Wednesday, August 8, 2007

Begin those Purchases

I've been looking at my finances and it's hit me that I can't just go out and purchase all that I need for my bees next spring in one fell swoop. I'll need to buy a few things little by little. The starter kit will have to wait until December, I imagine, but those other pieces of equipment I plan to get will have to be ordered paycheck to paycheck. So this Friday, I plan to order an 8 frame triangular bee escape, an 8 frame shim and possibly a 5 frame nuc. Yes, it does seem like pretty non-essential equipment but I would eventually purchase these things anyway, so why not when I have a bit of money.

Given some of the problems, Jordan at Hive-Mind has had with plastic frames, I'm rethinking my initial thoughts about using them.


Gerry Gomez Pearlberg said...

Have you considered top bar hives? Just curious about what went into your decision to go with Langs.

Abelisto said...

Yes, I have considered top bar hives and will eventually do this. As a beginner, I assumed it would be easier to learn with Langs. What is your opinion?

Gerry Gomez Pearlberg said...

I started with the TBH and so far so good...although...I relied HEAVILY on my online group (mainly the organic beekeeping listserv on yahoo) for advice, since there aren't really good books out there on TBH management techniques. Phil Chandler's book is a good introduction and there are a few good websites as I'm sure you're aware, but many how-to details are not mentioned in these resources. Now, I might have found the same thing with Langs and the books available, since I was trying organic methods and of course that is NOT how the "regular" contemporary beekeeping books approach the issues. With a Lang, you can probably rely on help from your local beekeepers; not so with TBH. That being said:

I love the TBH approach and feel like I am slowly getting the hang of it. I don't use smoke and often work without gloves and suit, since less of the hive has to be disrupted/exposed during inspections. Sometimes I can work without a veil, but I'm still happier and calmer in the veil, because things can shift pretty fast and suddenly.

Because I didn't want to do heavy lifting, these hives has worked well for me. Any harvesting is one bar at a time!

I think whatever method YOU feel most comfortable with or enthused about makes sense. I did a lot of reading before I bought and decided to go for TBH, even though many online sites advised starting off with a lang. If I had carpentry skills, or knew someone who did, I could have made TBHs very cheaply and then my choice would have been an infinitely cheaper alternative to langs and the attendance equipment. As it was, I paid for nicely built (but perhaps a bit small) TBHs from Backyard Hive. Their customer service was great and they provided a lot of info and support along the way. The observation windows have been invaluable!

That's my take. Hope it's helpful!
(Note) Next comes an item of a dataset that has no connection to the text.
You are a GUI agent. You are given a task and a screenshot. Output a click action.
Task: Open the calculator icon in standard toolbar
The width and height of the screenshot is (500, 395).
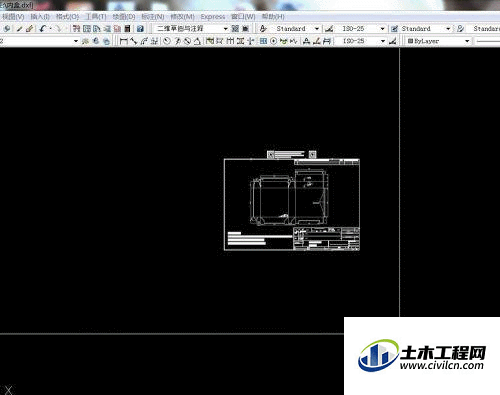(127, 29)
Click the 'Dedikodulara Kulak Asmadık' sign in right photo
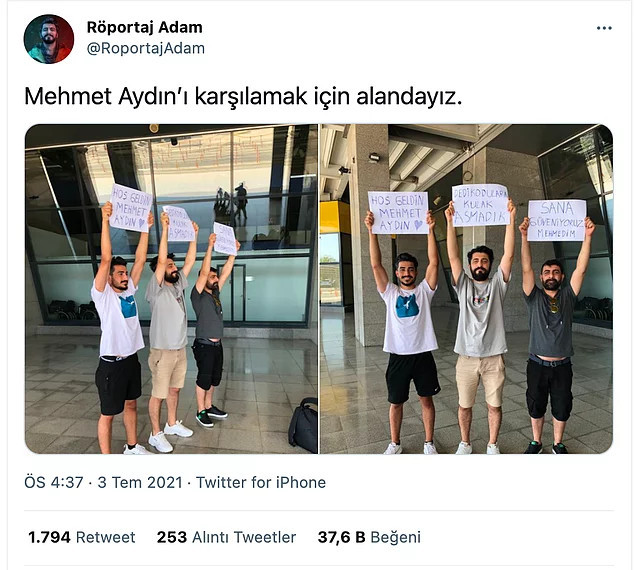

If you have any questions or want to discuss this further, feel free to email me at

Abelisto said...

Thanks so much for your advice. You point out some issues that I hadn't thought about. I am committed to an organic, sustainable approach and I think disturbing the bees as little as possible is a big part of that philosophy. Also, heavy lifting is a great concern of mine. My doctor has told me I am restricted in that area the rest of my life. Thanks for the email address.